The pre-digital state of classified ads was extremely monolithic; requiring a pair of reading glasses even for the normal eyes.
Then came the internet with the explosion of websites. Digitization of classifieds too was happening and Craiglist was the pioneer. What followed is evident to all. There were more players rushing to this zone, and given the large size of the market, many availed spots. Trends hence changed, advertisers could easily post their ads (at free or minimal costs) without having to spend heavily on traditional advertising media and users looking for classifieds easily found what they wanted. Buying/selling properties, renting vehicles, searching jobs, hiring professional services- all became a virtual affair. With the penetration of smart phones in the market, people could search or post ads even when mobile.

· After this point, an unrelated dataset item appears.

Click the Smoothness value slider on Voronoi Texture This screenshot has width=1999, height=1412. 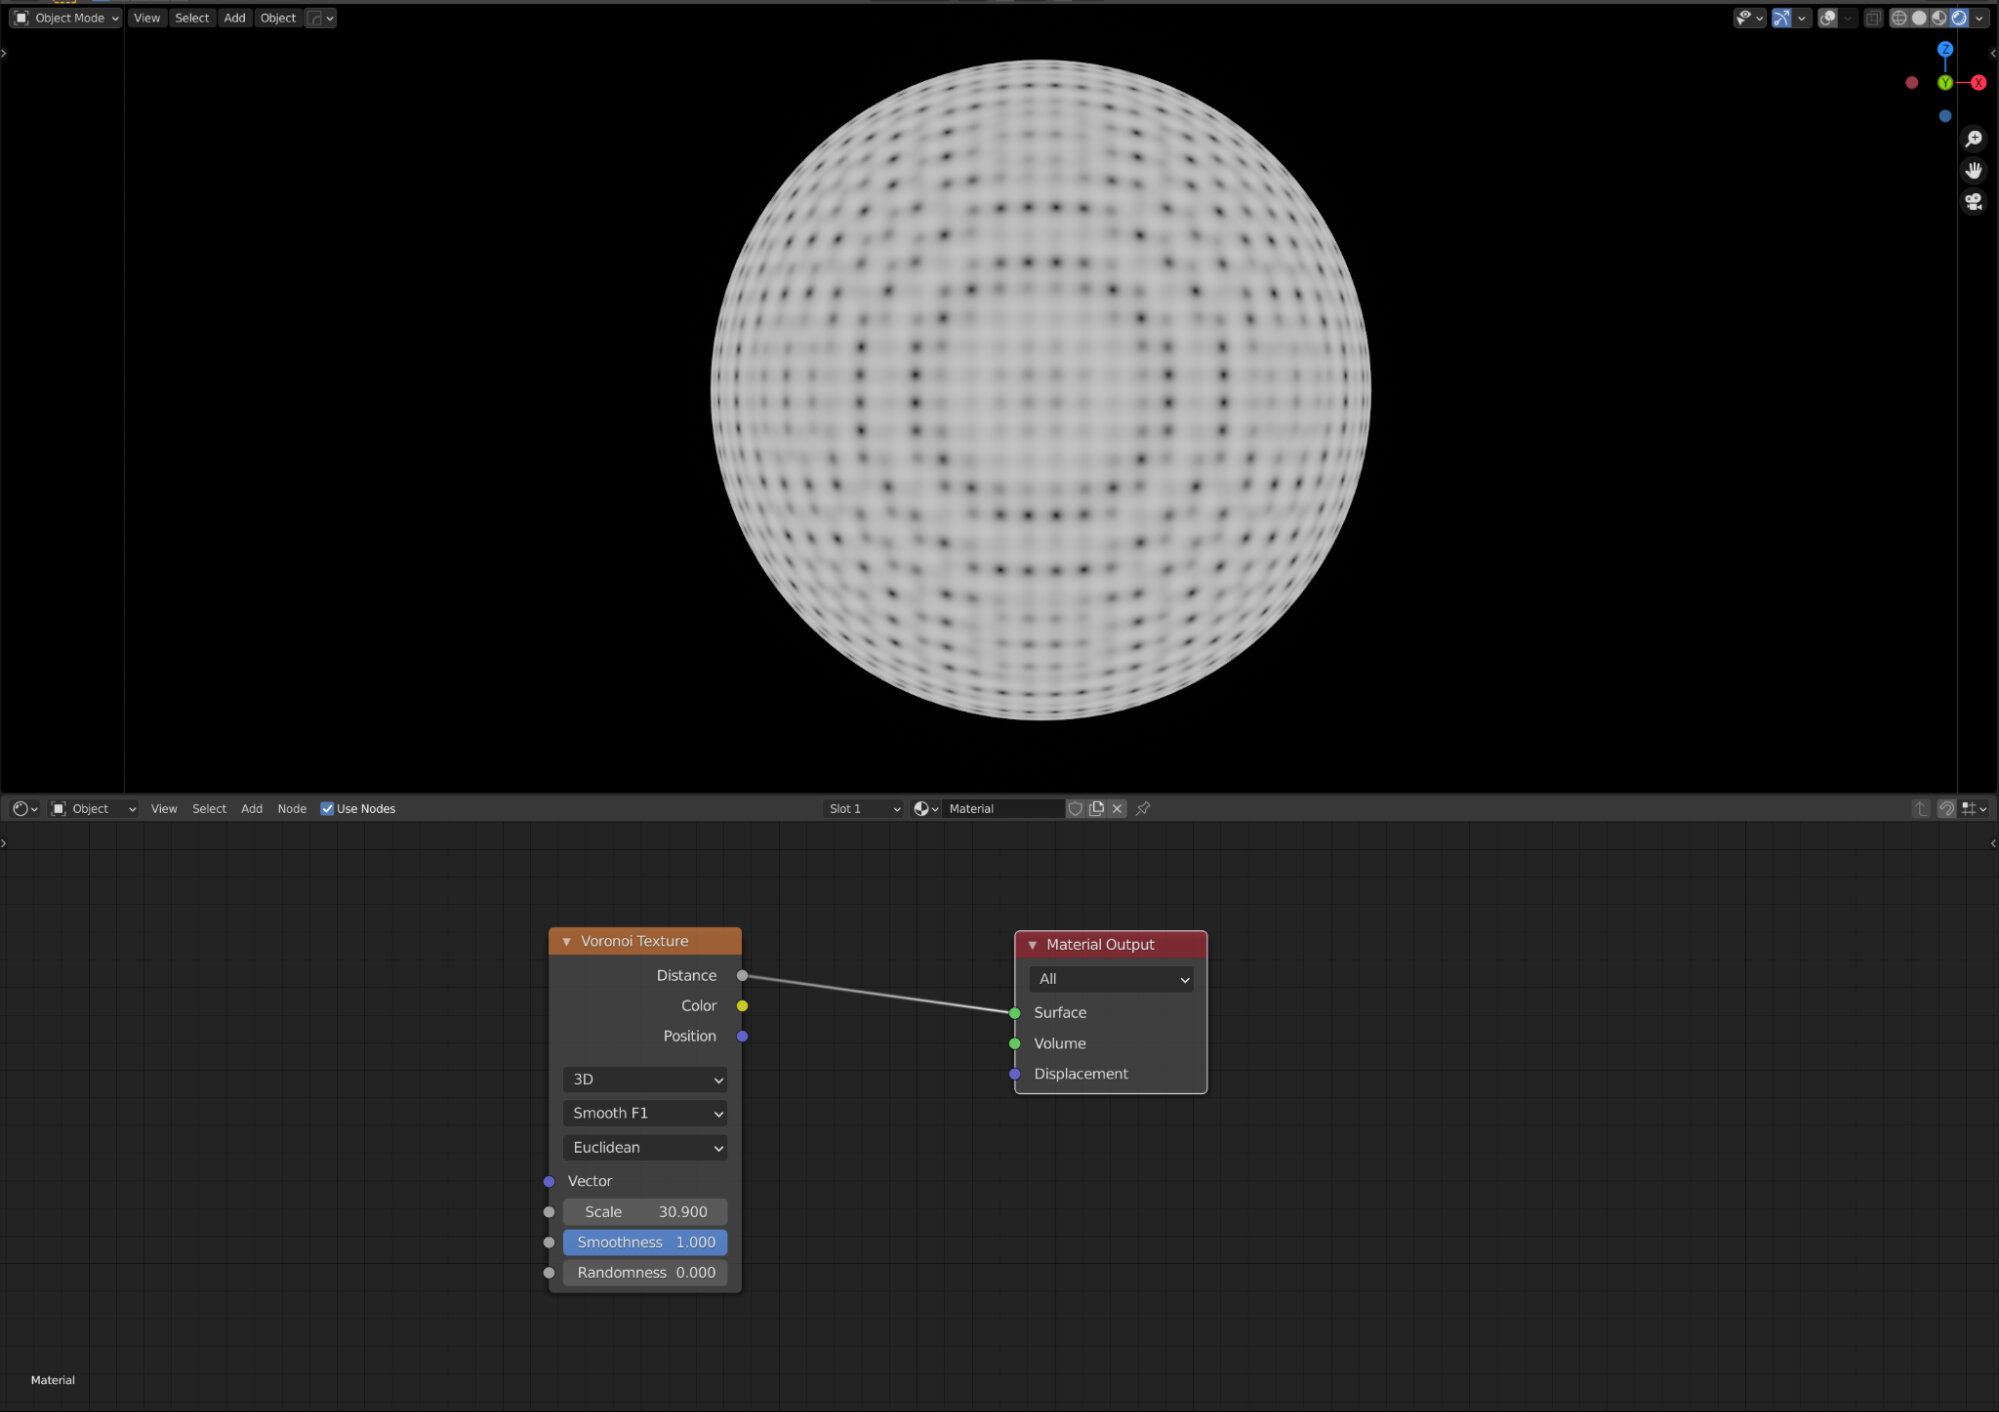[645, 1242]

Even as an established classifieds site, there are gaps in datasets and amount of data that can be generated on the site itself is limited. A lot of these digital classified ads sites hence aggregate data from
other websites to increase community outreach and span all possible categories of interest. Classifieds has been one of the prominent domains we have worked with so far.
So what goes into designing a big data solution for a classifieds engine?
The goal is to powerfully and scalably collect ads from multiple sources, which our DaaS platform facilitates. It’s not just site scraping, but deep crawling of the sites to continuously gather fresh content along with relevant attributes in order to keep the client’s portals updated too. If client requirements want to focus on ads from specific regions, we use a geo-intelligence API that can only search within certain geographies. All these terabytes of data is then indexed using our hosted indexing solution to enable searches.
The end result?
Continuous feeds of data get uploaded to our data API in near real-time from where the classified engine providers can download and later repurpose it for their use cases. Data is structured before delivery into an XML/CSV- whatever the importer can process at the client’s end. So on a whole, this big data solution is comprised of scraping as many sites as you like, from as many categories, confining to certain geographies if needed, and picking all attributes related to an ad- all this without letting any unrelated data element slip in. Accuracy is 100% and coverage is between 95%-99% on these source sites.
What essentially happens in the process is that more people see these ads and hence more needs get served via these engines. Needless to say that with such solutions, more such businesses can enter the market and fulfill greater needs of their users.